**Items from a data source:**
★ ★ ★

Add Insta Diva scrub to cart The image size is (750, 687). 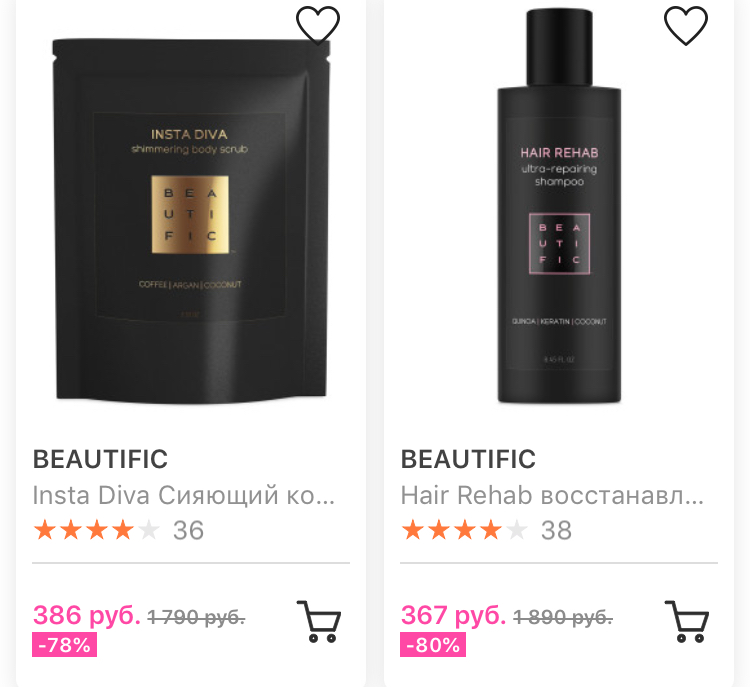pos(319,621)
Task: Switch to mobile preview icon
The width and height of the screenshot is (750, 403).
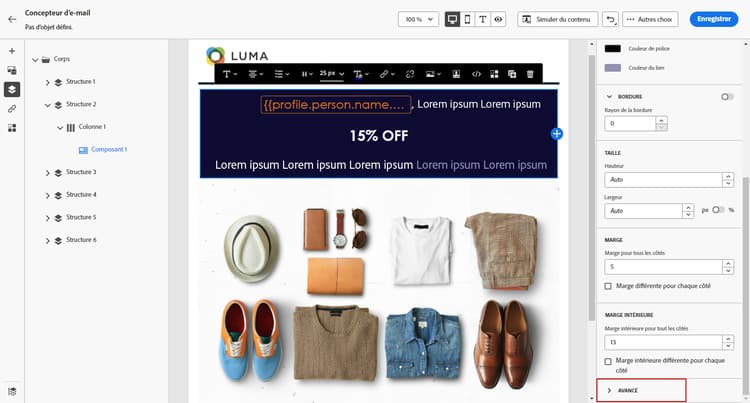Action: pos(467,19)
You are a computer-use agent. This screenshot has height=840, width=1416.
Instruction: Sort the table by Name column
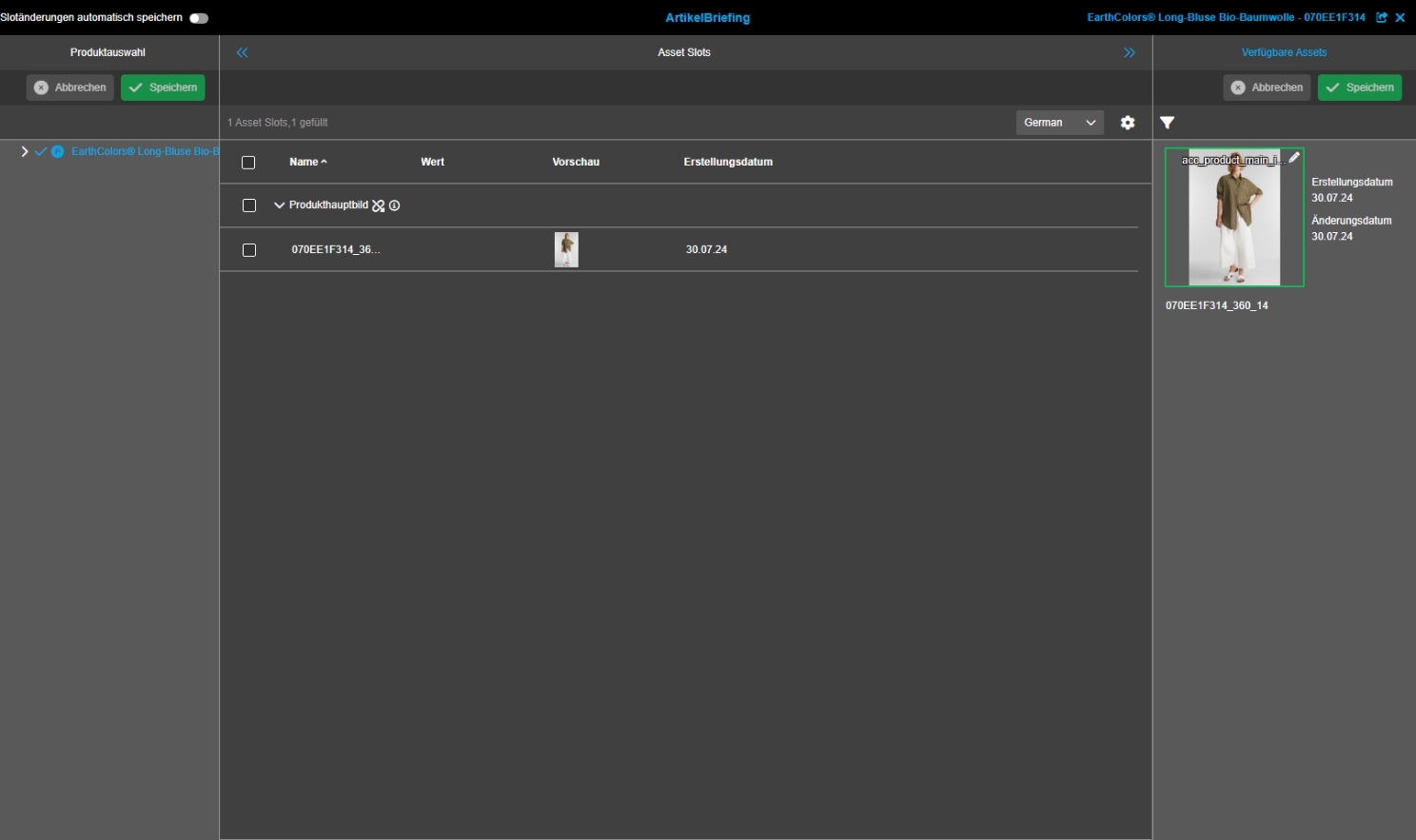pos(305,162)
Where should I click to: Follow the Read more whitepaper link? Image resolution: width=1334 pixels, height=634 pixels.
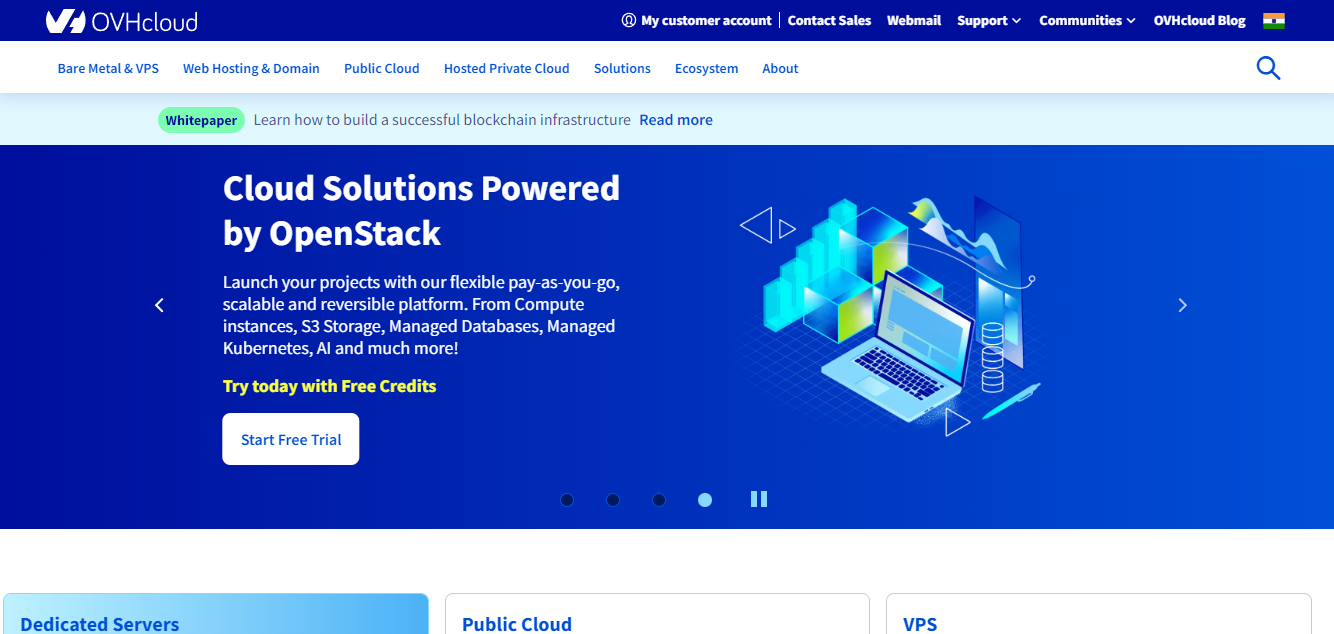click(x=675, y=119)
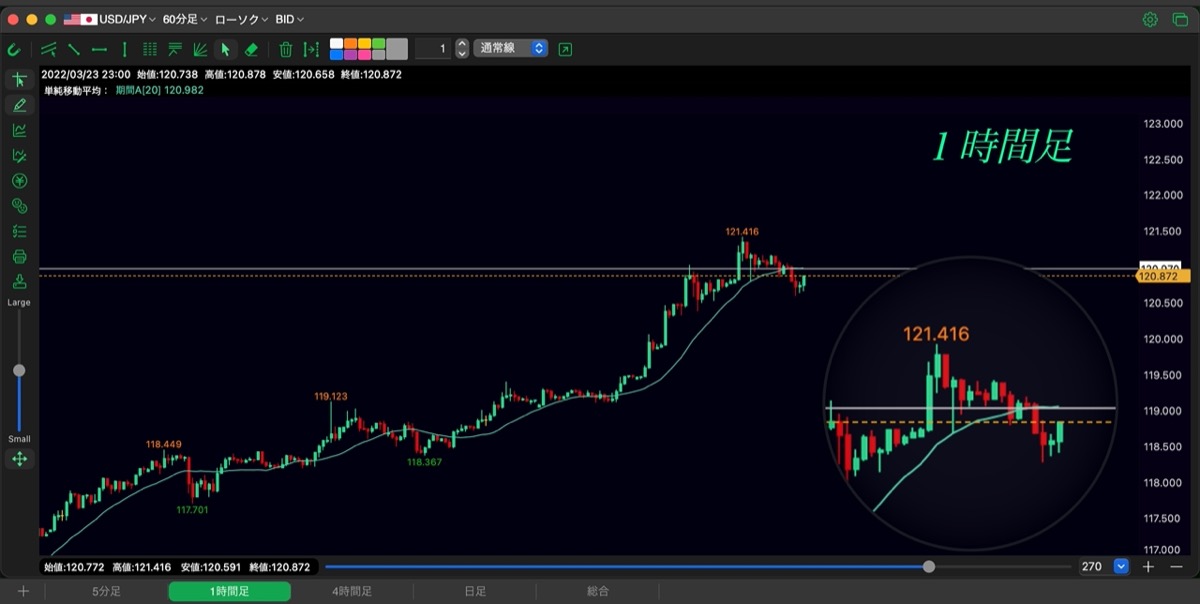Toggle the arrow pointer selection tool
The height and width of the screenshot is (604, 1200).
click(x=226, y=48)
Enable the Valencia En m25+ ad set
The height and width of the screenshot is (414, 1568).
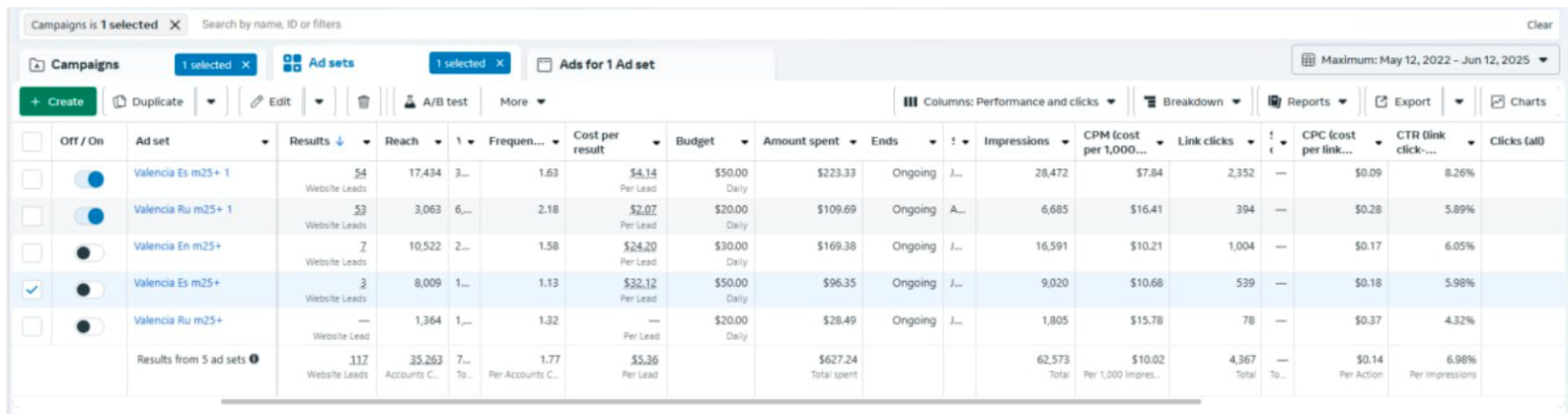(89, 253)
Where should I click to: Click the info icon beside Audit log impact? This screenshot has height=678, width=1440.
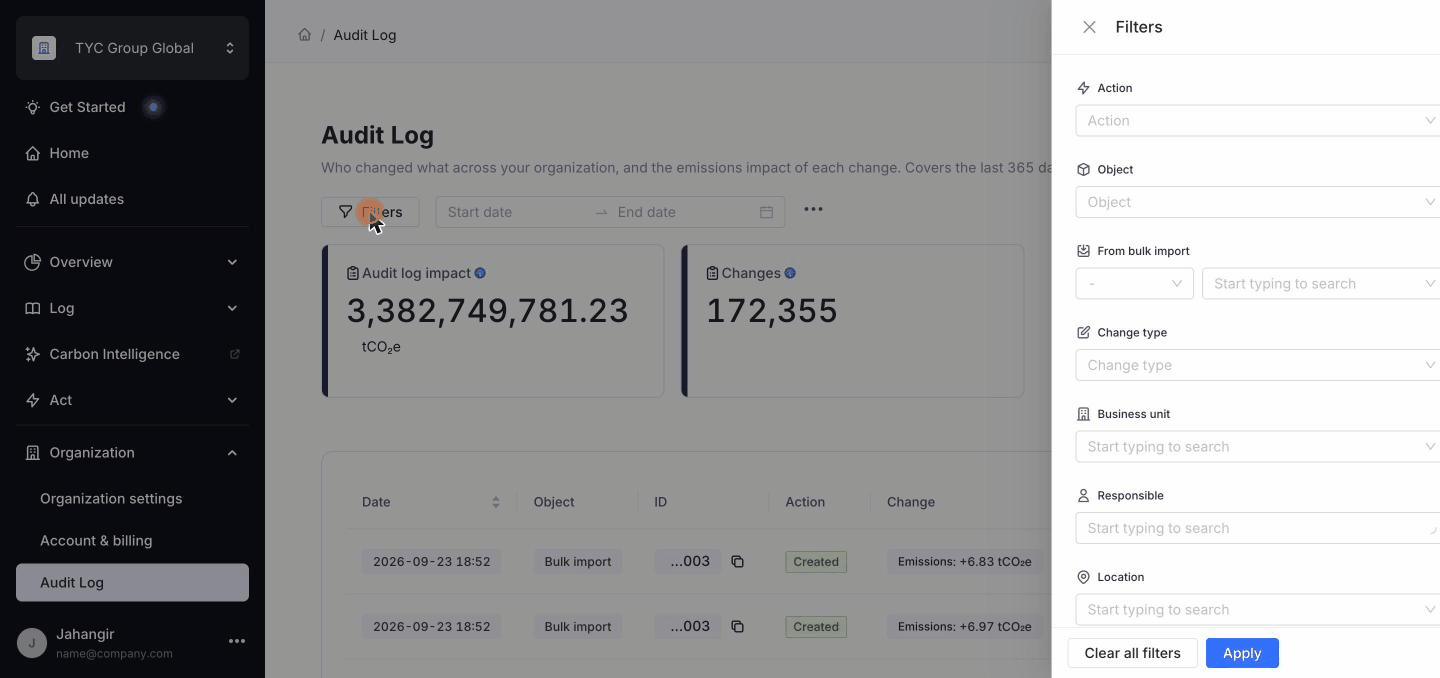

★ ★ ★

**Required work:**
Leaving out all pictures, print exactly the lines above from the one containing "Enable the Valencia En m25+ ad set" through the last line of the entries.

**Answer space:**
Enable the Valencia En m25+ ad set
The height and width of the screenshot is (414, 1568).
(89, 253)
Where should I click to: Click the info icon beside Audit log impact? This screenshot has height=678, width=1440.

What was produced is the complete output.